→ Directions for this task
Once the line with "Ablehnen [button] (106, 1237)" is found, repeat exactly that line and every one after it until the data below ends, including the last line.

Stored records:

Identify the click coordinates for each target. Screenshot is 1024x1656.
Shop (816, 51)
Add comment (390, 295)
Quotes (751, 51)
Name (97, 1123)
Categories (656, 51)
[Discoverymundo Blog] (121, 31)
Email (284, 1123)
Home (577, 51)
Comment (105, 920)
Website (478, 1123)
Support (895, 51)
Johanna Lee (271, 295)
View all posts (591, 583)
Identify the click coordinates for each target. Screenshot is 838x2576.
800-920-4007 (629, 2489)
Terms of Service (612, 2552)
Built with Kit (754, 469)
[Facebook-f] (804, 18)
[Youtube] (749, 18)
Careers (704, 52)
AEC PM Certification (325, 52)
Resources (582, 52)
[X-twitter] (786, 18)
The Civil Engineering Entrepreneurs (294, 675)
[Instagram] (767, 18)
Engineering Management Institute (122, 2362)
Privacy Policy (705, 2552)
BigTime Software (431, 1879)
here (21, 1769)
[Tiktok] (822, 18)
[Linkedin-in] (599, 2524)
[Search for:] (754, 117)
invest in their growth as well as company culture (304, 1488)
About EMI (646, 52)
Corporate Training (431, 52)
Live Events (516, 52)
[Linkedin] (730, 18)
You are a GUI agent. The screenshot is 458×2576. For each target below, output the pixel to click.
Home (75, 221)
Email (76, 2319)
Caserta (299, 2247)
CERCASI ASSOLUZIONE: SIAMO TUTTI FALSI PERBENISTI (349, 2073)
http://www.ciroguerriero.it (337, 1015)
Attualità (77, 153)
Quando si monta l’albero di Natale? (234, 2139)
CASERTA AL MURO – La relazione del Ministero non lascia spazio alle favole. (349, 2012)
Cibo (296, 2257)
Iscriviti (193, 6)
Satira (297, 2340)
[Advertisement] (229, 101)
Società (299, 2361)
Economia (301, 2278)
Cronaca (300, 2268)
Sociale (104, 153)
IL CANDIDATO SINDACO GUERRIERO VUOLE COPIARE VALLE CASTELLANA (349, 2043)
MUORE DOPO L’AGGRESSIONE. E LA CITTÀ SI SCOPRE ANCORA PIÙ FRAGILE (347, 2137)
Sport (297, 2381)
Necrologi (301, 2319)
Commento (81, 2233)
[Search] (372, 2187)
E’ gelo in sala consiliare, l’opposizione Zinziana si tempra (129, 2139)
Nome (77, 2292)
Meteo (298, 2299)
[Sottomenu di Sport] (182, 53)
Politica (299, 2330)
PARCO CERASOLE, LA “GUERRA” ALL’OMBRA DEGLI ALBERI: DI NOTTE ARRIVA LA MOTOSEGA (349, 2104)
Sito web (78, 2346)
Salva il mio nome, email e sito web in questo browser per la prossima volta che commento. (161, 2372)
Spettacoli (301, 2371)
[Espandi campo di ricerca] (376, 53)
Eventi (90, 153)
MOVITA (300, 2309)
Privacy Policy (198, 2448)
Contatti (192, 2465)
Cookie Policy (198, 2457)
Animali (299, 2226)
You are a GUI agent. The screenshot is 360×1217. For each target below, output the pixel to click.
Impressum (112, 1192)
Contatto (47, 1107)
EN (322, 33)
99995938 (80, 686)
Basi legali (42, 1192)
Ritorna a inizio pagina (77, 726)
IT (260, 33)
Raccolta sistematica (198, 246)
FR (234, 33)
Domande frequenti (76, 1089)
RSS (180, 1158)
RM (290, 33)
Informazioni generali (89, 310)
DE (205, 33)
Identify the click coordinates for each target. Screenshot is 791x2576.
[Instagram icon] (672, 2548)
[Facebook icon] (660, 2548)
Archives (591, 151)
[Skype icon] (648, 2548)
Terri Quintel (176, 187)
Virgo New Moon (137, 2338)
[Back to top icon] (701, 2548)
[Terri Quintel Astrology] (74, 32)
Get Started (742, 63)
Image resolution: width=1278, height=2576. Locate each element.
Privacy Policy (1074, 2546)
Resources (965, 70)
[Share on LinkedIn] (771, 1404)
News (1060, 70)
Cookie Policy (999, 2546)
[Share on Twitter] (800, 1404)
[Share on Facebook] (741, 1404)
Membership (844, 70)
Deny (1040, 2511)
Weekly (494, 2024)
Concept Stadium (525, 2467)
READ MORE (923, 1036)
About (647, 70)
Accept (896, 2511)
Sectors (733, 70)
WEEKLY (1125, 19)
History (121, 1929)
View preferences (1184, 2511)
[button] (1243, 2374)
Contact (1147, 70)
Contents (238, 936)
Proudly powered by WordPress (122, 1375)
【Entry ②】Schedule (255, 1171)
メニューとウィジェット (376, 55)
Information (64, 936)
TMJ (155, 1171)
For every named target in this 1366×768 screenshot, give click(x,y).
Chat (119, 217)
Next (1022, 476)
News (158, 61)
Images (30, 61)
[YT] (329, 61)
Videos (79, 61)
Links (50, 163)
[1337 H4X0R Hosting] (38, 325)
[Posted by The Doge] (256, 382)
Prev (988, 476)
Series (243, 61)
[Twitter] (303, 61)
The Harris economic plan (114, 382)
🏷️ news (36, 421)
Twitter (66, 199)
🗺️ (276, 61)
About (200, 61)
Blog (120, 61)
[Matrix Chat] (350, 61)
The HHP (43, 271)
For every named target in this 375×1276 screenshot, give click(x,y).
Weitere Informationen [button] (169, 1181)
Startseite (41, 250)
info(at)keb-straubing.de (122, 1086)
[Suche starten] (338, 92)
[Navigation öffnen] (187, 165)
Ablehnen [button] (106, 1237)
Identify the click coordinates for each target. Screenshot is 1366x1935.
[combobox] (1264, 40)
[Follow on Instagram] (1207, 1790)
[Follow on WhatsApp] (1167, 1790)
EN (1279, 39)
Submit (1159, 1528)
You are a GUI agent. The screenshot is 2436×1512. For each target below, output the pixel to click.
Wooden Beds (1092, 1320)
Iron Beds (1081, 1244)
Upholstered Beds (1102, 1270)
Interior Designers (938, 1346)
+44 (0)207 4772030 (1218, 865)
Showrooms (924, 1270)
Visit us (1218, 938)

→ Reply to the task
Ablehnen [button] (106, 1237)
Identify the click coordinates for each target. Screenshot is 1366x1935.
[combobox] (1264, 40)
[Follow on Instagram] (1207, 1790)
[Follow on WhatsApp] (1167, 1790)
EN (1279, 39)
Submit (1159, 1528)
You are a GUI agent. The screenshot is 2436×1512. For each target below, output the pixel to click.
Wooden Beds (1092, 1320)
Iron Beds (1081, 1244)
Upholstered Beds (1102, 1270)
Interior Designers (938, 1346)
+44 (0)207 4772030 (1218, 865)
Showrooms (924, 1270)
Visit us (1218, 938)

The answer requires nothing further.